RECORDS FOR THE EXERCISE
------------------------

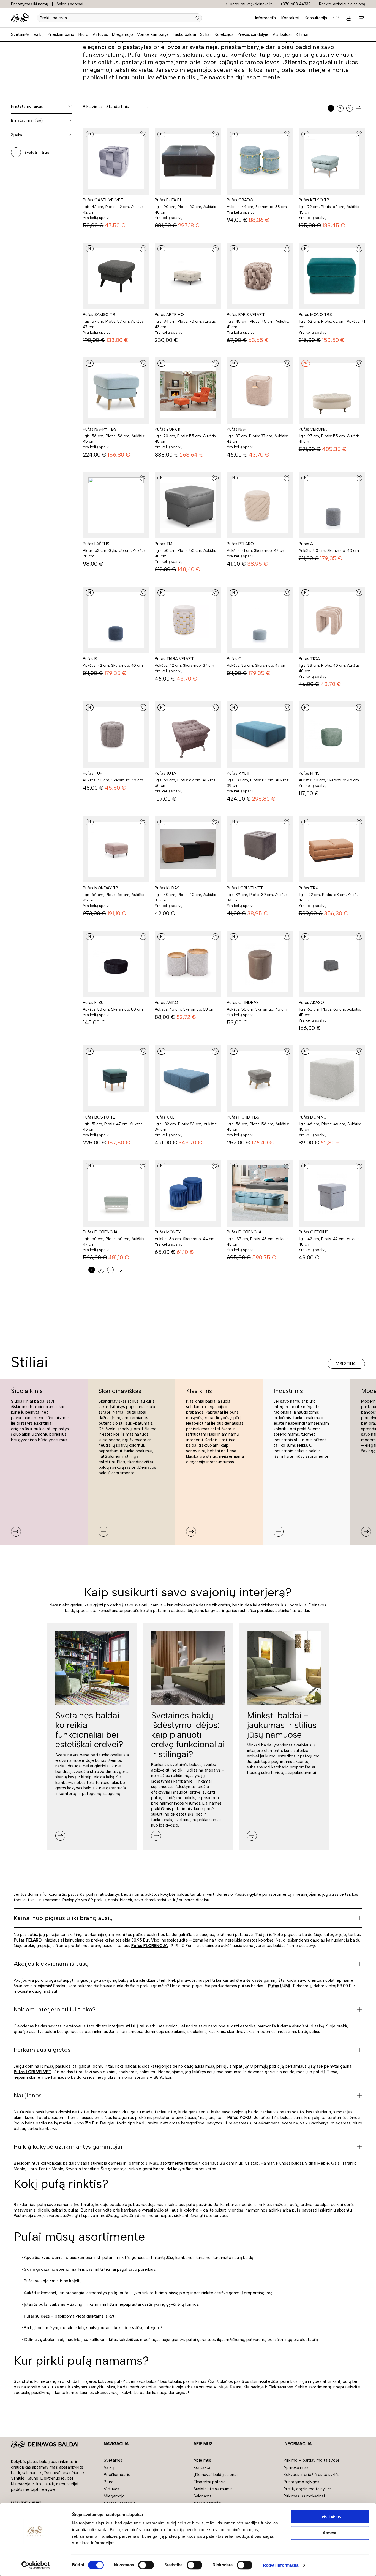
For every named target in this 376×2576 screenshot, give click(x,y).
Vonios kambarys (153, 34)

------------------------

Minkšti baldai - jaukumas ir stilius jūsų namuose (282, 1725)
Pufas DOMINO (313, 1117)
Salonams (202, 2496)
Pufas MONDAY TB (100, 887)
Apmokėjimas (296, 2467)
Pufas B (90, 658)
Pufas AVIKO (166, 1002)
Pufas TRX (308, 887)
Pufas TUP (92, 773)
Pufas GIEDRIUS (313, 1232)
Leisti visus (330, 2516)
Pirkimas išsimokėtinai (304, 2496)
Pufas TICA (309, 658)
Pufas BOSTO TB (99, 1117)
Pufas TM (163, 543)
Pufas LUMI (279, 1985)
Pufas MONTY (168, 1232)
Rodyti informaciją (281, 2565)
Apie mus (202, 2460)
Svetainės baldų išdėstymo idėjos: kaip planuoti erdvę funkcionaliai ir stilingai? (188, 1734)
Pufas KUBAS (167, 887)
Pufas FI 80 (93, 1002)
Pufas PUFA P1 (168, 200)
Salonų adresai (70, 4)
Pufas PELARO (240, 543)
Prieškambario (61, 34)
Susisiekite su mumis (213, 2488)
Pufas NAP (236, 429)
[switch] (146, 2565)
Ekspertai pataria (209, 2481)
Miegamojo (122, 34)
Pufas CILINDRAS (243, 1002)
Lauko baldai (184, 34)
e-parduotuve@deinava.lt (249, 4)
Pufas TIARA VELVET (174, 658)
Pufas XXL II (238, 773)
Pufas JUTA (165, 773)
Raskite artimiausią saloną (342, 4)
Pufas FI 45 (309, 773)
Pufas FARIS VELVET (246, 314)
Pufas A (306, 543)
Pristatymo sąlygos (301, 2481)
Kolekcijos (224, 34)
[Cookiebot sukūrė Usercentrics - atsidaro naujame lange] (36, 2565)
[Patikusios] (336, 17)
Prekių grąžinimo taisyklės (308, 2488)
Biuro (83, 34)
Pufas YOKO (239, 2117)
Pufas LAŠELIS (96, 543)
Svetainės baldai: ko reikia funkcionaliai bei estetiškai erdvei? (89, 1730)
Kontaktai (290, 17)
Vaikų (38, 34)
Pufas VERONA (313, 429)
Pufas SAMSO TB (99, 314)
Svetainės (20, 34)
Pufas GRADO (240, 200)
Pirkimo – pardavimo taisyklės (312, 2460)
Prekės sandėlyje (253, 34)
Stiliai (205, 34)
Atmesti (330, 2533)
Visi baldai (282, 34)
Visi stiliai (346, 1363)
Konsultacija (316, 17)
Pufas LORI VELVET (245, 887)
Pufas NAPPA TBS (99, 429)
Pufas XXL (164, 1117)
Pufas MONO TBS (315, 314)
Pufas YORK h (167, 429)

------------------------

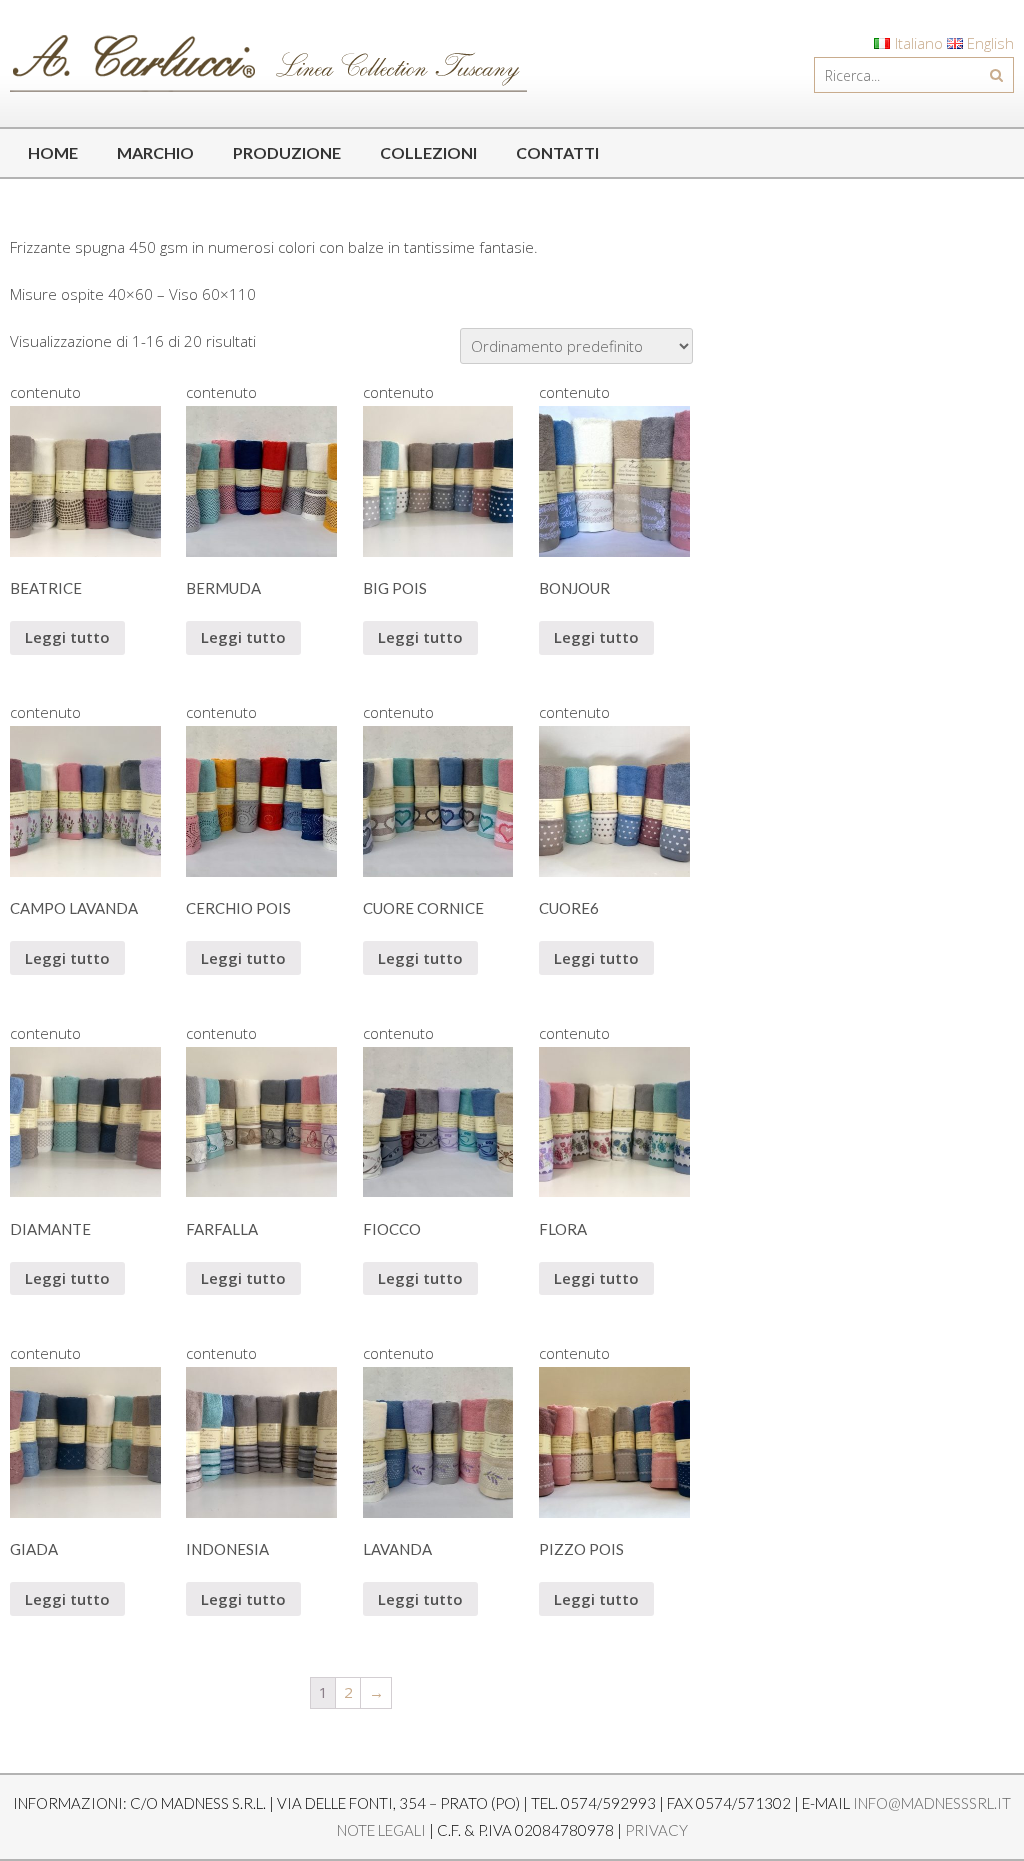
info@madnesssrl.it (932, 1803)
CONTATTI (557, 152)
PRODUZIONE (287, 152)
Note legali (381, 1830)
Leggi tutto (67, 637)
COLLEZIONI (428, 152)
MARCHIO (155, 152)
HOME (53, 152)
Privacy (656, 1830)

------------------------

WHAT TO PRODUCE
Copy all lines from the entries that contain the word "baldai".

EXERCISE RESPONSE
Minkšti baldai - jaukumas ir stilius jūsų namuose (282, 1725)
Lauko baldai (184, 34)
Svetainės baldai: ko reikia funkcionaliai bei estetiškai erdvei? (89, 1730)
Visi baldai (282, 34)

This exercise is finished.